> _RECORD LIST_:
_ _ _ _
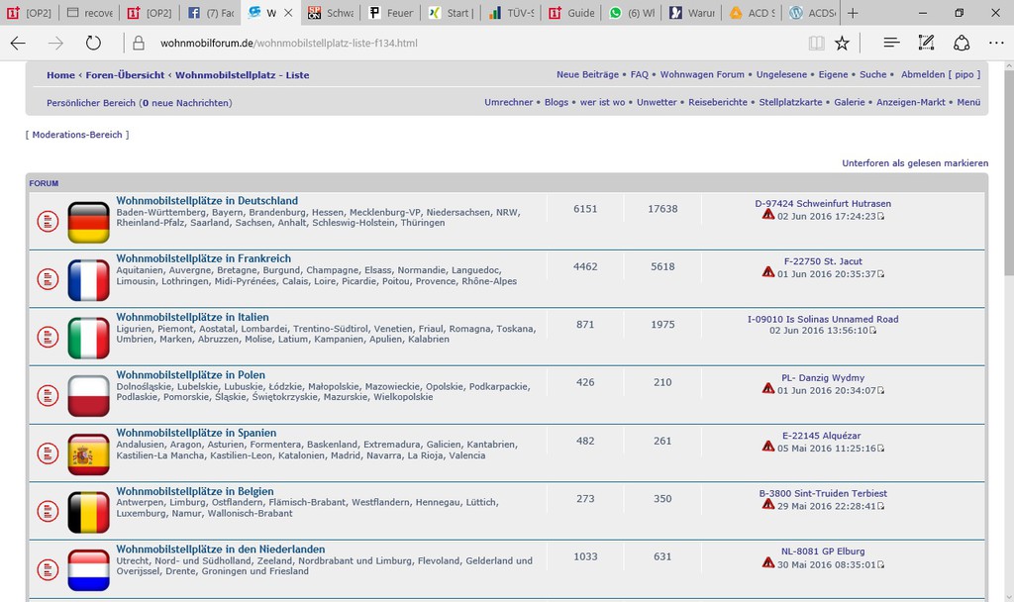Open Wohnmobilstellplätze in Polen forum link
Image resolution: width=1014 pixels, height=602 pixels.
coord(190,375)
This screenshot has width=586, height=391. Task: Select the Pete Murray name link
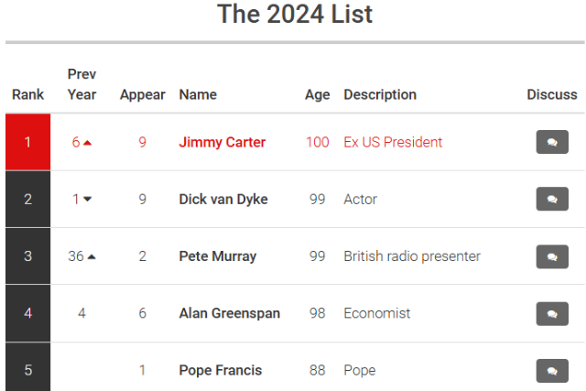point(218,256)
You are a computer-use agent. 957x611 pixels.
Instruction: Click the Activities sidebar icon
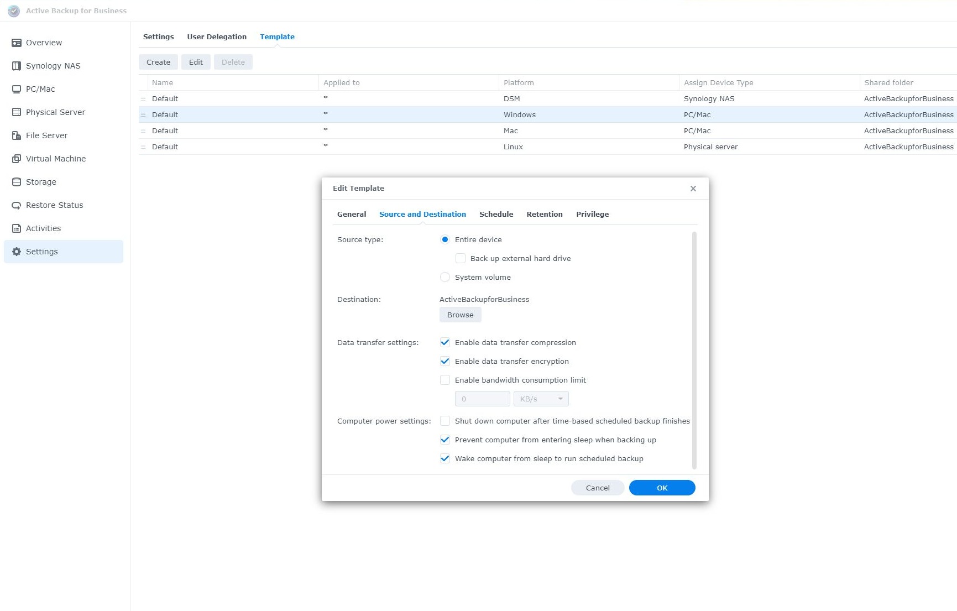[17, 228]
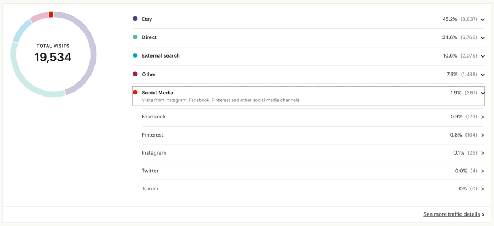This screenshot has width=494, height=226.
Task: Select the Pinterest row label
Action: (x=153, y=135)
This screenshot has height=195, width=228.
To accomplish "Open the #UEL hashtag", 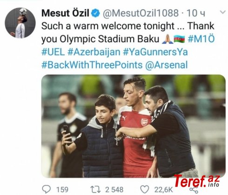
_ _ _ _
> _WHAT NEEDS TO BE DONE_:
Rewrite the entries above with "hashtag" swapped for "keyword" and everything else left the same. Omit the pictures.

> _COMPLETED TASK_:
Open Wohnmobilstellplätze in Polen forum link
Image resolution: width=1014 pixels, height=602 pixels.
coord(190,375)
This screenshot has width=586, height=391. Task: Select the Pete Murray name link
point(218,256)
You are a computer-use agent. 957x611 pixels.
Instruction: Click the Activities sidebar icon
[17, 228]
This screenshot has width=494, height=226.
Task: Select the Pinterest row label
Action: (x=153, y=135)
This screenshot has height=195, width=228.
To accomplish "Open the #UEL keyword", 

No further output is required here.